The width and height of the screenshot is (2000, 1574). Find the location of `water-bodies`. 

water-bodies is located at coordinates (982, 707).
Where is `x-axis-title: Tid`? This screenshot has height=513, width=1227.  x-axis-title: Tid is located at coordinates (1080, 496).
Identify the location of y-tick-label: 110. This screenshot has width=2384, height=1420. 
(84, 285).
○ ○ ○ ○ ○ ○ ○
## Exercise
Express each line of the items above as a string in a JSON list, with blank lines left out.

## Response to the exercise
[
  "The width and height of the screenshot is (2000, 1574). Find the location of `water-bodies`. ",
  "water-bodies is located at coordinates (982, 707).",
  "Where is `x-axis-title: Tid`? This screenshot has height=513, width=1227.  x-axis-title: Tid is located at coordinates (1080, 496).",
  "Identify the location of y-tick-label: 110. This screenshot has width=2384, height=1420. ",
  "(84, 285)."
]